第5章(上) 坂下光の病室へ 坂下千智の身辺調査




■第五章 夢原癒津留Side 坂下光の病室へ 坂下千智の身辺調査

  Dec. 21th (Fri)12月21日(金)

  夕辺総合病院9階 特別病棟 PM5:32 ―94:57:18




 千智君がいなくなったのを見計らって、病室に入る。夕辺総合病院9階。そもそも、夕辺総合病院に入ること自体が初めてだったし、ましてや9階など言わずもがな。そして、今私が入ろうとしている病室は、普通の病室の扉よりも大きいような気がした。いや、私が知らないだけで、病室の扉というのはみんなこれぐらいのサイズなんだろうか? 誰か教えてくれ。っと、入る前に扉の横に備え付けられている長方形の札に目をやる。そこには、この病室に入っている患者の名前らしきものが書かれていた。『坂下 光』と。

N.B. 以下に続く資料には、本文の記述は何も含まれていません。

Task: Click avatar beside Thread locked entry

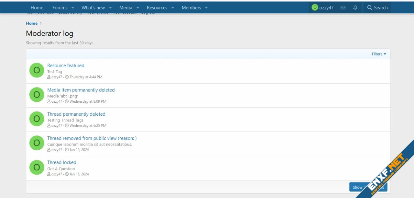Action: click(x=37, y=167)
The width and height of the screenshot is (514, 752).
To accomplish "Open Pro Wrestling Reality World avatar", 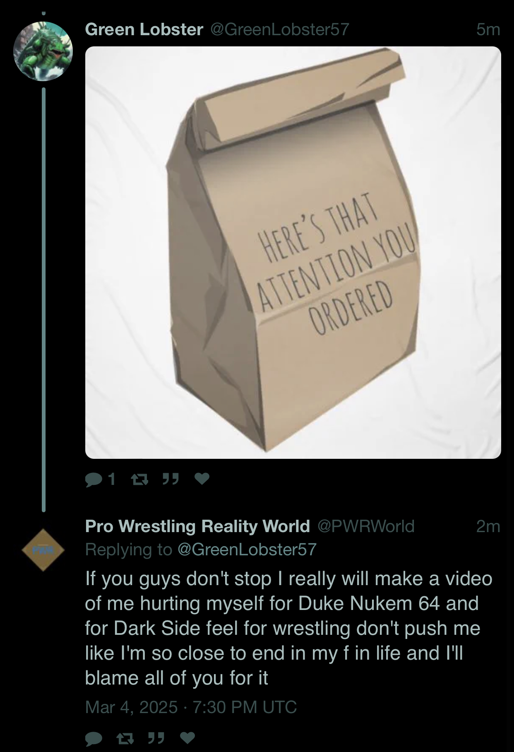I will pyautogui.click(x=43, y=550).
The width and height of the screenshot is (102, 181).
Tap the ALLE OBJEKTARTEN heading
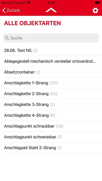click(x=33, y=23)
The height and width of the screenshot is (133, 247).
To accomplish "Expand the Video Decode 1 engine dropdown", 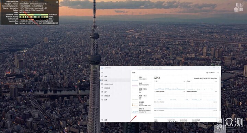I will point(191,92).
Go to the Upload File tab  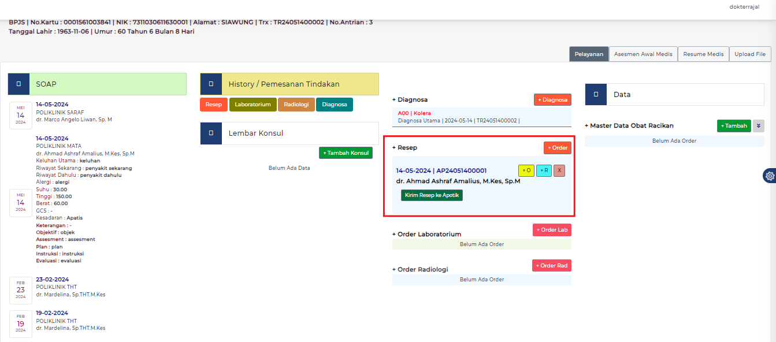coord(749,54)
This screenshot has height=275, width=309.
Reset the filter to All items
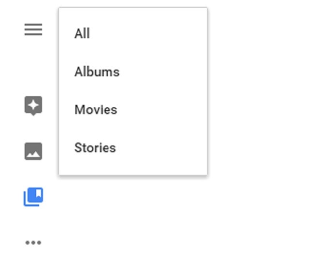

「坂下千智には妹がいて、病弱である」という噂は聞いていたが、まさか入院しているとまでは知らなかった。その札を見て、病室に入ろうか否か迷いが生じてしまい、足が止まってしまったが、ここまで来てしまったんだ。千智君のことはしっかりと調べておきたい。妹坂下光の病状の如何によっては、坂下千智の「ウィッチ・ハントに進んで勝者になろうとする理由がない」という一言に矛盾が生じるはずだからだ。

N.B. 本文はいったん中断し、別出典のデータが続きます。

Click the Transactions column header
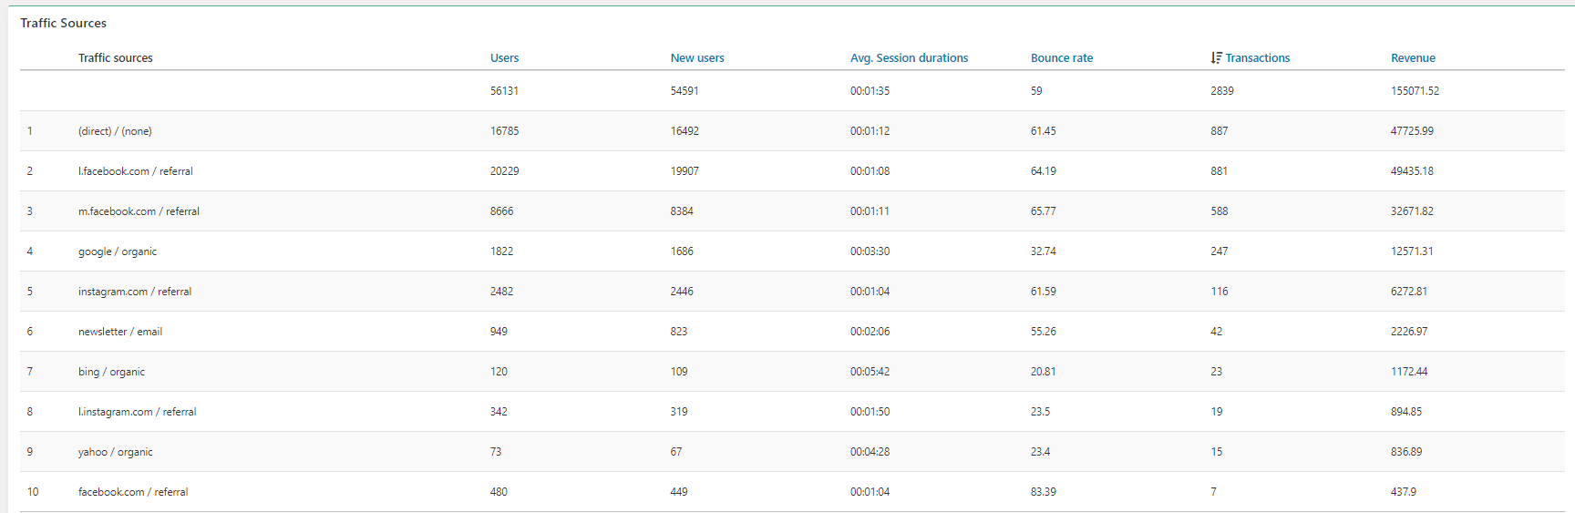Screen dimensions: 1575x513 pos(1257,57)
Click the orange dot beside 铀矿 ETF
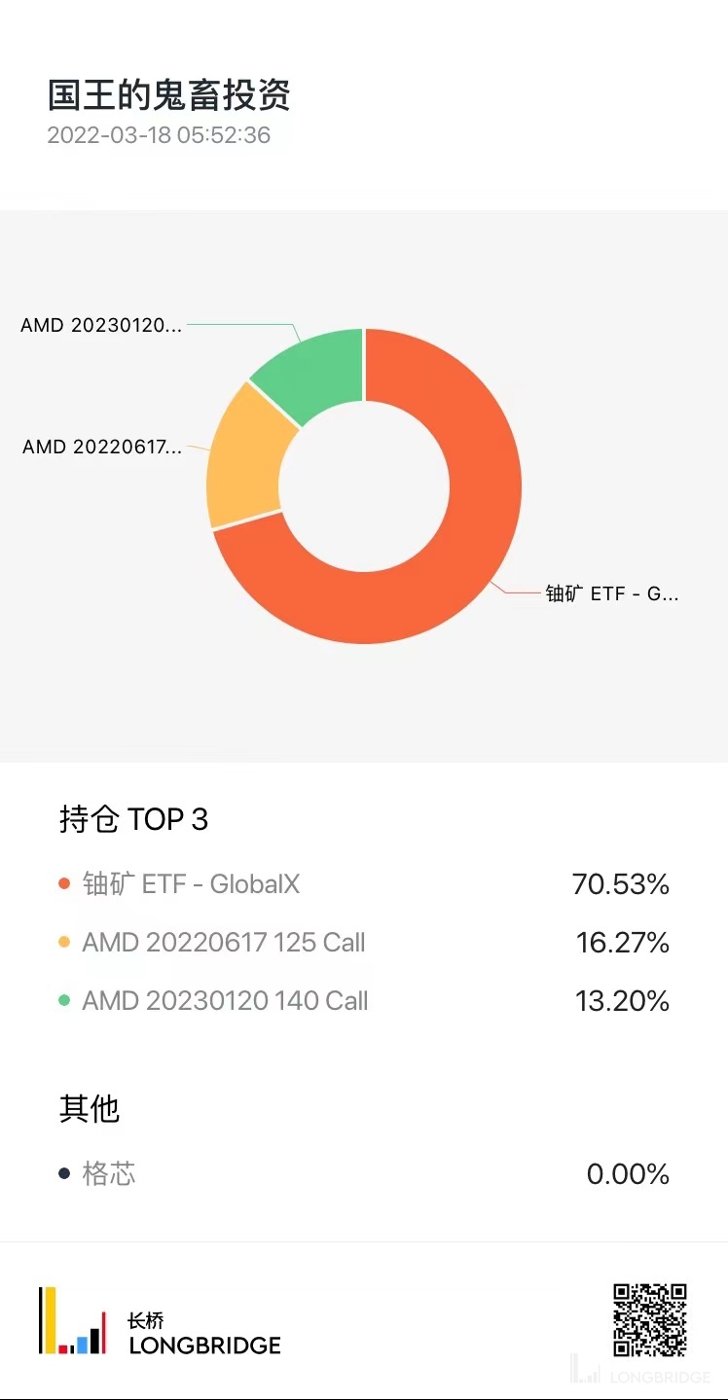Image resolution: width=728 pixels, height=1400 pixels. click(64, 884)
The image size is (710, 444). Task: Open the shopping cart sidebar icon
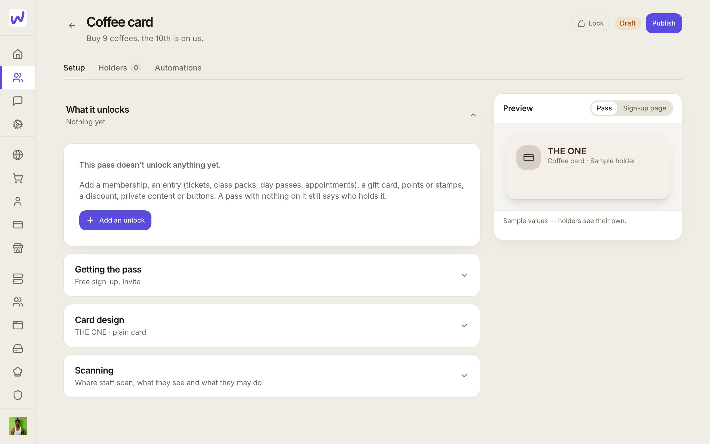18,178
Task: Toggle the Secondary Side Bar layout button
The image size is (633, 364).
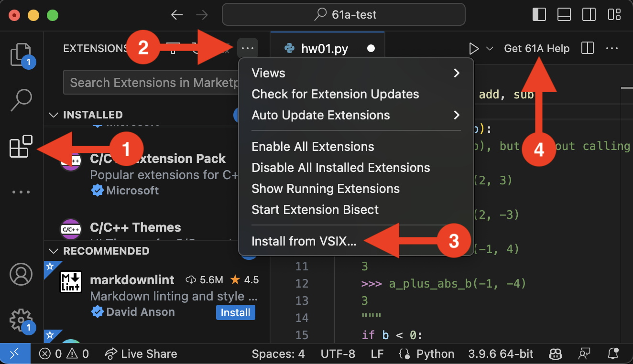Action: (589, 15)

 ふぅ、と一息深呼吸をしてから病室へと入る。病室の中は、思った以上に広い空間だった。想像していた病室とまったく違う広さだった。100人乗っても大丈夫なイナバ物置だったら何個敷き詰めることができるだろう、と、どうでもいいことを考えてしまう。実際は、普通の学校の教室がまるまる1つ入るほどの広さだった。そして、壁際には幅150cm、高さも170cmほどあるであろう、赤銅色のスライド式の本棚があった。その本棚が右左の壁際に計4つほどあり、3つの本棚には本が一杯に詰まっていた。なんてことだろう。こりゃ大地震がきたら本屋さん大変だなという典型的な突っ込みを入れてしまいたくなる。なんというか、本棚を作っている木材にはなんとも言えない風格を感じる。まさかマホガニ―でできてるんではあるまいな。燃やしたくなる。

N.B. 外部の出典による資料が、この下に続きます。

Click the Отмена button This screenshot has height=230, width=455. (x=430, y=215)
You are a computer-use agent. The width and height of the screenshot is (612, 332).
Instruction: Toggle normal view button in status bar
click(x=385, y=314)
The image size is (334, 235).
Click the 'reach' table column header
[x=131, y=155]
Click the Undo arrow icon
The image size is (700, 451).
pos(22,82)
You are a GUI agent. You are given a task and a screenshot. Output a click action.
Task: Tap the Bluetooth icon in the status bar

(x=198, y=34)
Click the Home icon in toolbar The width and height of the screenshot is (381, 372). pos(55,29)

 しかし、本棚以外特に目を惹く点はない。他に目を惹く点があると言えば、それ以外はまったく、何もない殺風景な点と、この病室にはベッドがひとつしかない点か。普通、こういう病室には3、4人ほど入院患者がいるもんだとばかり思っていた。




「…………兄ではありませんね、誰でしょう」

 ヒヤリと背筋を冷やすような、そんな声が聞こえた。一体どこから? それはもちろん、ベッドからだ。癒津留から見て左奥にある白いベッドから、これまた白い掛け布団からぬっくりと頭を出し、顔をこちらに向ける。



「あら、女性でしたか。こんなところに来るなんて。この階には私しか入院患者がいないという旨を兄と、それからその他医師から聞いております。ということはつまり、あなたは間違えてここに来たわけではない。それじゃあ、そうですね。あなたはどうして、こんなところにいるのでしょうか?」

 えらくねちっこい喋り方をする奴だな、と癒津留は内心毒づいた。しかし、外見は悪くない。髪は綺麗に溶かれたストレ―トのロングヘア―で、肩より若干下まで伸びているという具合か。前髪も伸びており、目に若干被っている。目は大きい。しかし、普通の表情が半開きなのか、常に不機嫌に見えなくもない。というかそれは、私という闖入者が病室に入って来たからか。




「……申し訳ない。私、夢原癒津留といいます。……なんだろうな、坂下千智君の、友人です」

「…………」

 目の前のベッドにいる女の子はさらに目を細め、こちらにじっと見つめてくる。射抜かれているように感じる。居心地は決して良くはない。汗が背中を伝いそうだ。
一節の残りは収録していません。